TEXT SECTION:
━━━━━━━━

I’m pretty sure I was close to a “perfect” Mormon. I was what the church wanted while also being what it needed — converts who are intelligent, well-acquainted with non-Mormon life and issues, and faithful enough to be 100% committed to the church but not so dogmatic that they don’t use face cards or appreciate an inappropriate joke once in a while. I was the kind of girl Mormon moms wanted their sons to date, and the kind of girl their sons wanted to date, because I was “righteous” while still being normal and “cool”.
I’m starting to sound braggy, I know, and that’s not my intention. (I don’t want any Mormons reading this to assume that pride was the problem that resulted in my apostasy, because I certainly didn’t ever feel perfect as a Mormon!) I just want to make sure I paint a decent picture of what I was like as a Mormon. Unquestioning, but smart. Faithful, but fun. You get the gist by now.
So how did I lose that unwavering testimony?
It began perfectly innocently and honestly. (And remained such.) I had a friend who started to read more fundamentalist Mormon ideas (though not polygamous!), after a battle with his testimony and a desire to remain faithful in the church. He wasn’t weird — he was one of the most faithful people I knew, so it was surprising to me when he began making statements that I considered wrong. These statements started out extremely mild, and became increasingly “apostate”. Things like, “I don’t think the church should have built City Creek mall” and “I’m not sure that Brigham Young was a prophet”.
As a TBM, these statements were alarming to me. Of course Brigham Young was a prophet — the church all fit together in a perfect line of succession, remember? I didn’t know about the long struggle to establish a new church president after Joseph died. I didn’t know about the correlation of Mormonism and the secrecy of tithing use. I didn’t know about blood atonement and polyandry and Adam-God theory. At this point in my life, I was decently well-versed in the scriptures (from reading them daily) and current church doctrine, and I had a pretty good handle of LDS.org standard church history, but I had never delved much deeper than that. Why would I need to? The gospel was simple. No need to question.
So, I argued with my friend. Not in a contentious way, because neither of us were really that type of person, but I’d certainly get frustrated at him sometimes. It was me who demanded that he tell me more of what he believed; he simply responded with source material for his ideas most of the time, and told me to study and pray for myself. This was kind of annoying to me, because I didn’t want to have to do a ton of work to understand his apostate ideas. He’d send me pages of scriptures to read, excerpts from church president biographies, and so on. Sometimes I’d read them, sometimes I’d skim them, sometimes I wouldn’t bother at all. They were always kosher — nothing “anti-Mormon”, so I could dismiss his ideas if I didn’t study too much, but couldn’t dismiss his sources.

━━━━━━━━

RAW DATA:
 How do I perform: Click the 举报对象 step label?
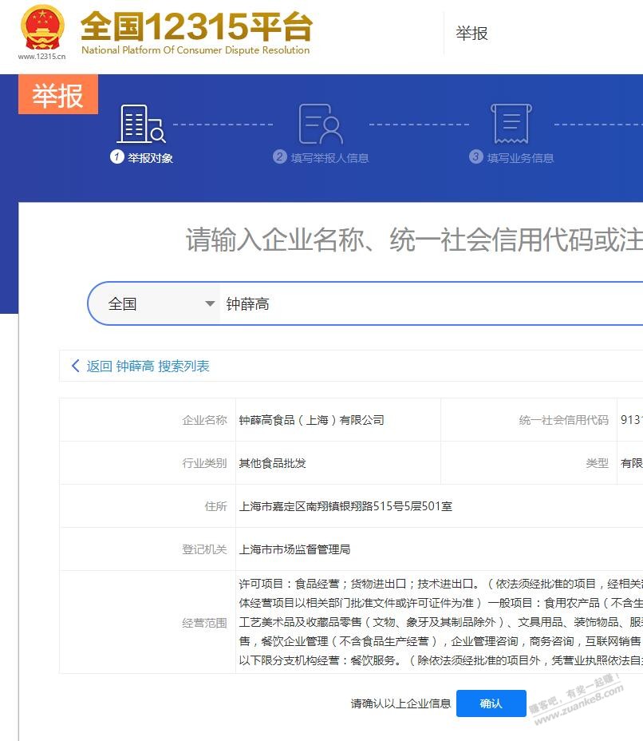[150, 158]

━━━━━━━━

THE REQUEST:
Write the next part of the personal essay about losing faith in the Mormon church, starting right after its last paragraph.

EXERCISE ANSWER:
As these discussions continued, my testimony was both strengthened and weakened. By that I mean that my crystal clear, whitewashed ideas about the gospel and church history began to align slightly more with reality, and my testimony of God, Jesus Christ, and the importance of personal study increased. I began to agree with my friend that we did need to rely on Jesus Christ more than church leaders, who had been wrong about stuff in the past. (The weaknesses of men, right?) It wasn’t that I disagreed with anything current church leaders were teaching — I was 100% on board with them! I just began to think that theoretically, Christ’s words should be more important than those of fallible men.
One of the first issues I “budged” on in discussions with my friend was taking the sacrament before baptism. As a convert, I had taken the sacrament before baptism, and I knew that it was a common practice in my home ward to let earnest investigators take it. But studying 3 Nephi 18 made it perfectly clear that non-members shouldn’t take the sacrament. This sounds like such a simple, non-issue to me now, but at the time it was pretty huge. The idea that bishops were getting it wrong, and that the church handbook might not be stating a policy that Christ himself clarified was alarming. Sort of. I wasn’t really worried at this point, just learning by faith. I asked my home bishop about this, and he said that he actually did teach missionaries that investigators shouldn’t really take the sacrament. Sometimes they just did it anyway, so no one tried to stop them. It was comforting to me that he was aware of this obvious doctrine instituted by the Savior, but also kind of frustrating that our ward had a lax attitude about it. These were the words of Christ, guys!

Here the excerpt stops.